Bring a raincoat, or else get soaked by all the tears in Yu Hua's woebegone novel Cries in the Drizzle originally serialized in a Shanghai literary journal in 1991, but recently published in English for the first time. In this glum and afflicted work, a schoolgirl blubbers when a snowball hits her; an unfaithful husband sobs at his wife's grave; a bride bawls when molested by her father-in-law; and, in the grisliest scene, a son keens into the void after a canine kills and eats his feeble mother.

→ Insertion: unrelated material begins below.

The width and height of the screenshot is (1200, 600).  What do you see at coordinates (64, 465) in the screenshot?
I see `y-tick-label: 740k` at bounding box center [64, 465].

The author of four other novels, Yu has earned his reputation as a literary brute, whose characters constantly suffer at the claws of icy fate. He openly admires Faulkner's novels, and the grotesque absurdities in Yu's fiction wouldn't feel out of place in Faulkner's degenerate American South: a teen tries to rape a woman in her 70s to see what it's like, a man tries to pawn his dead father's frozen body, a drunkard drowns in a cesspit.
Much of this gratuitous misery can be read as the blackest of comedy, but there are plenty of other dimensions to Yu's writing besides gallows humor. Narrated in the first person by Sun Guanglin, a sensitive and lonesome soul who's trying to make sense of his bizarre childhood, Cries in the Drizzle stitches together a patchwork of genres from pastoral vignettes to sweaty cinematic action sequences (a teen threatens to kill his hostage girlfriend with a meat cleaver); disconsolate philosophical observations ("Our lives, after all, are not rooted in the soil as much as they are rooted in time"); and Sun Guanglin's bildungsroman life.
Our protagonist's parents give him away when he's 6 to a burly army officer and his sickly wife who can't have kids and need help around the house with chores. (Why his parents are so willing to get rid of him is never entirely clear.) In adolescence, Guanglin makes it to college in Beijing, but through no help of his original family members, to whom he returns when his adoptive father kills himself. Things only get worse, and the lachrymose novel quickly becomes a caustic indictment of Confucian familial ideals, an exposé of the "deadness of family life," and, by extension, the ills of a charred, paternalistic nation. Guanglin's nonlinear narration may be detached and muddled at times, but his and Yu's unvarnished vision of China is a welcome antidote to the slick slogans manufactured by Beijing. "Harmonious society"? For Yu Hua, China is anything but.